= About this exercise =
Check every line of the data below for the word "agent". Copy the ones that have it.

= Dataset =
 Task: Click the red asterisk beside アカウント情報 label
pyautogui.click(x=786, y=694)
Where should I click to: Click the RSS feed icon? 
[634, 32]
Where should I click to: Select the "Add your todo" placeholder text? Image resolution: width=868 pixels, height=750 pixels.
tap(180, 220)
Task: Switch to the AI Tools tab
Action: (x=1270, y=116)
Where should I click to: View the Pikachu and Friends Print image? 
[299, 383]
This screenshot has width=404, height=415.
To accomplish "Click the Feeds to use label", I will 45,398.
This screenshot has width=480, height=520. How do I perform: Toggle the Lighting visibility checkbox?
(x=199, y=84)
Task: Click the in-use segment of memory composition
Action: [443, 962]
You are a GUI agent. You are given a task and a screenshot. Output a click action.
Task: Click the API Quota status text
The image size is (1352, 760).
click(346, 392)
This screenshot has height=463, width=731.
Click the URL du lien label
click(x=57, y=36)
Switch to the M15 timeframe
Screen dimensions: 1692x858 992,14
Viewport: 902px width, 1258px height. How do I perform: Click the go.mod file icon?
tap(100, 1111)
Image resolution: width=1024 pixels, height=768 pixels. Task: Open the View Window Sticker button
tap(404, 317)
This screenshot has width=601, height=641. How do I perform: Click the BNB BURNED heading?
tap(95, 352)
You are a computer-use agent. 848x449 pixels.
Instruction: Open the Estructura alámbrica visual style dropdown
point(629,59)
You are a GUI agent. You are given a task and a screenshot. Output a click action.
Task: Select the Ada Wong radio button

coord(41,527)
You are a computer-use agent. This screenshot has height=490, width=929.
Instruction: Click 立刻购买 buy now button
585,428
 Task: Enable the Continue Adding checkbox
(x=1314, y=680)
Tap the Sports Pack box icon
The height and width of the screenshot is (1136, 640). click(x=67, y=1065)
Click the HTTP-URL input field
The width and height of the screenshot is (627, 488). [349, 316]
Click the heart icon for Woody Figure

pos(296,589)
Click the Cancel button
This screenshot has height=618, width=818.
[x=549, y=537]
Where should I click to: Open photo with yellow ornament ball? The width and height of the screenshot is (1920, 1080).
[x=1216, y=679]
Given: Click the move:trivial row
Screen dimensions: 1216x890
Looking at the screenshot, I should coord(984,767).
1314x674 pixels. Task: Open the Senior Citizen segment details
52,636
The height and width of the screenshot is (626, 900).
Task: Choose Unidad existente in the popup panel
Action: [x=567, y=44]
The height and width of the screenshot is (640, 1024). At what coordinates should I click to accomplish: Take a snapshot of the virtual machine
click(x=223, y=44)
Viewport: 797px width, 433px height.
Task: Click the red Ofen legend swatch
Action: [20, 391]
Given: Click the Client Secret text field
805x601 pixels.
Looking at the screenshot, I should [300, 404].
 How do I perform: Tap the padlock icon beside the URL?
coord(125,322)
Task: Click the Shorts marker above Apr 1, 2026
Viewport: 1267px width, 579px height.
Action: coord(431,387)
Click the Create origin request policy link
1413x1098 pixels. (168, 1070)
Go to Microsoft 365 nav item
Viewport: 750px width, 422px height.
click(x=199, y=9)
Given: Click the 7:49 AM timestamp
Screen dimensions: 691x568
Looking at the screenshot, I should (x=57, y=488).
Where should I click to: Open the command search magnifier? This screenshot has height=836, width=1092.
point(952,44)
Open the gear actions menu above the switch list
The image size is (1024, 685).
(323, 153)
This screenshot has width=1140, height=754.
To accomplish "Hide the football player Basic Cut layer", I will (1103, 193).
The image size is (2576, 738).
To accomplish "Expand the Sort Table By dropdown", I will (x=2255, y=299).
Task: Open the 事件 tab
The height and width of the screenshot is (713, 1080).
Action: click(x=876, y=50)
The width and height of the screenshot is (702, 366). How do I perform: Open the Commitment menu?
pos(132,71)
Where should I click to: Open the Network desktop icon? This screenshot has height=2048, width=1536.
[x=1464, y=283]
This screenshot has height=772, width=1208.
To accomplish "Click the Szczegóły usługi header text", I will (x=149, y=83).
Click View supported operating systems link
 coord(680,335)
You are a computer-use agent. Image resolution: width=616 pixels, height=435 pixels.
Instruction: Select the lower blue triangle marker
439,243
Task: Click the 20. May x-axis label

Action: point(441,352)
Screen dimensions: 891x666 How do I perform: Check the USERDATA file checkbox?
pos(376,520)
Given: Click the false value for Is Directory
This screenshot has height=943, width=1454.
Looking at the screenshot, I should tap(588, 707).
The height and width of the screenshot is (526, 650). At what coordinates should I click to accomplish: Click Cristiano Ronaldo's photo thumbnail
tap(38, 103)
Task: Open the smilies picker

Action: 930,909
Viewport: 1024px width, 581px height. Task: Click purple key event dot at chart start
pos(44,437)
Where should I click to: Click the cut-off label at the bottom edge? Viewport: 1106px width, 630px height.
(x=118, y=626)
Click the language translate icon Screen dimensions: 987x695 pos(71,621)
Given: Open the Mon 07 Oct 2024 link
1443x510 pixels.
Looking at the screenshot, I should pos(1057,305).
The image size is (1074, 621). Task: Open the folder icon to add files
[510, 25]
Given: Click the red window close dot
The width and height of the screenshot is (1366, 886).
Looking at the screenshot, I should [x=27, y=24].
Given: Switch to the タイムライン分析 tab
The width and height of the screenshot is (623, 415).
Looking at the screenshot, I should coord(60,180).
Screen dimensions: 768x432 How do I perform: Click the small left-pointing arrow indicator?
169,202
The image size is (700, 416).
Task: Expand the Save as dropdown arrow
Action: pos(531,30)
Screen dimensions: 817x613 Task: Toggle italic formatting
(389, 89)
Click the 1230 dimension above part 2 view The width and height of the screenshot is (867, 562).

= Exercise response =
You are a GUI agent. You are given a task and a screenshot. Output a click action.
You are a computer-use agent. 848x449 pixels.
You are a GUI agent. You are given a task and a screenshot. Output a click action.
You are a computer-use agent. This screenshot has height=490, width=929.
You are a computer-use agent. Image resolution: width=616 pixels, height=435 pixels.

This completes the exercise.